SUPREME COURT OF THE UNITED STATES
LOS ANGELES COUNTY FLOOD CONTROL DISTRICT v. NATURAL RESOURCES DEFENSE COUNCIL, INC., et al.
certiorari to the united states court of appeals for the ninth circuit
No. 11–460. Argued December 4, 2012—Decided January 8, 2013
Petitioner Los Angeles County Flood Control District (District) operates a “municipal separate storm sewer system” (MS4), a drainage system that collects, transports, and discharges storm water. Because storm water is often heavily polluted, the Clean Water Act (CWA) and its implementing regulations require certain MS4 operators to obtain a National Pollutant Discharge Elimination System (NPDES) permit before discharging storm water into navigable waters. The District has such a permit for its MS4. Respondents Natural Resources Defense Council, Inc. (NRDC) and Santa Monica Baykeeper (Baykeeper) filed a citizen suit against the District and others under §505 of the CWA, 33 U. S. C. §1365, alleging, among other things, that water-quality measurements from monitoring stations within the Los Angeles and San Gabriel Rivers demonstrated that the District was violating the terms of its permit. The District Court granted summary judgment to the District on these claims, concluding that the record was insufficient to warrant a finding that the MS4 had discharged storm water containing the standards-exceeding pollutants detected at the downstream monitoring stations. The Ninth Circuit reversed in relevant part. The court held that the District was liable for the discharge of pollutants that, in the court’s view, occurred when the polluted water detected at the monitoring stations flowed out of the concrete-lined portions of the rivers, where the monitoring stations are located, into lower, unlined portions of the same rivers.
Held: The flow of water from an improved portion of a navigable waterway into an unimproved portion of the same waterway does not qualify as a “discharge of a pollutant” under the CWA. See South Fla. Water Management Dist. v. Miccosukee Tribe, 541 U. S. 95 –112 (holding that the transfer of polluted water between “two parts of the same water body” does not constitute a discharge of pollutants under the CWA). The Ninth Circuit’s decision cannot be squared with this holding.

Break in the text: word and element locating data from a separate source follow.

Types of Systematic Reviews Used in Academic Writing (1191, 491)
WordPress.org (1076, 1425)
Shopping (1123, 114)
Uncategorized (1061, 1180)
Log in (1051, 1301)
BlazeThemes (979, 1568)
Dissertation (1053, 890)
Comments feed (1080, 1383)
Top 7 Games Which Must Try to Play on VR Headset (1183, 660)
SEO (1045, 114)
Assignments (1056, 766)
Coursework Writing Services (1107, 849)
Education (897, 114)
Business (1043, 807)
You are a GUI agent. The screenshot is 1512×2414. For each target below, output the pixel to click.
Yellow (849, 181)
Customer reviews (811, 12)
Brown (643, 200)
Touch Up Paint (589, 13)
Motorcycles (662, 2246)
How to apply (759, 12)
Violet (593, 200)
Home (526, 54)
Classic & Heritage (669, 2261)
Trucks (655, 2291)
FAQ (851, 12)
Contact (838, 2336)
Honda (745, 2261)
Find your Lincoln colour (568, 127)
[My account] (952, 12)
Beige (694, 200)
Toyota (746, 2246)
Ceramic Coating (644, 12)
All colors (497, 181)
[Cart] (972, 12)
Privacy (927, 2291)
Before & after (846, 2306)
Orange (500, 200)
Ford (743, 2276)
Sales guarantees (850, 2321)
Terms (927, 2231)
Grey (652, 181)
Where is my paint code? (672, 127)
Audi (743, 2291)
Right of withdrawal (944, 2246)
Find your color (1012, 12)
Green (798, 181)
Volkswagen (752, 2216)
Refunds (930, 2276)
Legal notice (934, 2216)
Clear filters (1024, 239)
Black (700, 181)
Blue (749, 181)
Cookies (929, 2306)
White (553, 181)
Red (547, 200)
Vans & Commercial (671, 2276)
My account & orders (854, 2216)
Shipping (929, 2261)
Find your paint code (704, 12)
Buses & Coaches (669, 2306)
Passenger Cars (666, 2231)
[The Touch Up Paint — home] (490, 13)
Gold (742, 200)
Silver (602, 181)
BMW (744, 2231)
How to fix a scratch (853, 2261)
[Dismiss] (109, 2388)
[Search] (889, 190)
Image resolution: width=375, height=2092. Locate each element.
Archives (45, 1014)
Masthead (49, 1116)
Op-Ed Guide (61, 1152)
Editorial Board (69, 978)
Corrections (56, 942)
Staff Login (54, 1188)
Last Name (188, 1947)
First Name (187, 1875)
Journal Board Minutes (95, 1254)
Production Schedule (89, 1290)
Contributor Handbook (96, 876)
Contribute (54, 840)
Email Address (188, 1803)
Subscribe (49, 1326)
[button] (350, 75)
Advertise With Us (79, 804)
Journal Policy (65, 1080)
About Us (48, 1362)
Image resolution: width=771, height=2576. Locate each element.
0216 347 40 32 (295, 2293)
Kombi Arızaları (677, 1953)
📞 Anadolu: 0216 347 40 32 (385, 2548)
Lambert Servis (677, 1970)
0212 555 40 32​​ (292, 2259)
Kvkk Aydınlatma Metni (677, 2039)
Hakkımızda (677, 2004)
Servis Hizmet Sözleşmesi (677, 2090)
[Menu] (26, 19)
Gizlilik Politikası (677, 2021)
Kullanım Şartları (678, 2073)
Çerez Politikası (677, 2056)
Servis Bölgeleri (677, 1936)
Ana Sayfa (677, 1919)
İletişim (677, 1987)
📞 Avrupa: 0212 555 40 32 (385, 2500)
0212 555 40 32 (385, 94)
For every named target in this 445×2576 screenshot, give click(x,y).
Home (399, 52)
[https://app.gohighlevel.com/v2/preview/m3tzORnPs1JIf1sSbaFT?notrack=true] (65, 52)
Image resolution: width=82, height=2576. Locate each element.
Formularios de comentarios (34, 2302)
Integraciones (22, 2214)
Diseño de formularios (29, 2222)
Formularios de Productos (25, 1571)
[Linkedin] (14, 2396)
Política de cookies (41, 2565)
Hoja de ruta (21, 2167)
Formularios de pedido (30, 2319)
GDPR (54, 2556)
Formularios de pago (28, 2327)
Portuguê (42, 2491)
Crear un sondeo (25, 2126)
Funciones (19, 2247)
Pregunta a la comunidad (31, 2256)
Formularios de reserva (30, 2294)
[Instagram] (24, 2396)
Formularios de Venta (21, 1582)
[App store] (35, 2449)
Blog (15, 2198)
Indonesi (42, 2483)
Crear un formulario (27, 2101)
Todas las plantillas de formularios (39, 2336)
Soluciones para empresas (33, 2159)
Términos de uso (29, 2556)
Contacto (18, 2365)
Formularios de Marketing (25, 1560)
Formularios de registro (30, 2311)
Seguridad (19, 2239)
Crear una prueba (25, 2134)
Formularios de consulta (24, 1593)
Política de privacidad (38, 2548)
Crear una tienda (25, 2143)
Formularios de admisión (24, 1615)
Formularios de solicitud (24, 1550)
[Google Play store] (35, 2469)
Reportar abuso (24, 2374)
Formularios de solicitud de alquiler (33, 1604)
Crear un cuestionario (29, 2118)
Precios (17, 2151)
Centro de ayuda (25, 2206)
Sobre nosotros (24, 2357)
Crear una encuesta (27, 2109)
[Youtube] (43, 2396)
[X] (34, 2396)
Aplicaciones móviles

The NRDC and Baykeeper alternatively argue that, based on the terms of the District’s NPDES permit, the exceedances detected at the monitoring stations sufficed to establish the District’s liability under the CWA for its upstream discharges. This argument, which failed below, is not embraced within the narrow question on which certiorari was granted. The Court therefore does not address it. Pp. 3–5.
673 F. 3d 880, reversed and remanded.
Ginsburg, J., delivered the opinion of the Court, in which Roberts, C. J., and Scalia, Kennedy, Thomas, Breyer, Sotomayor, and Kagan, JJ., joined. Alito, J., concurred in the judgment.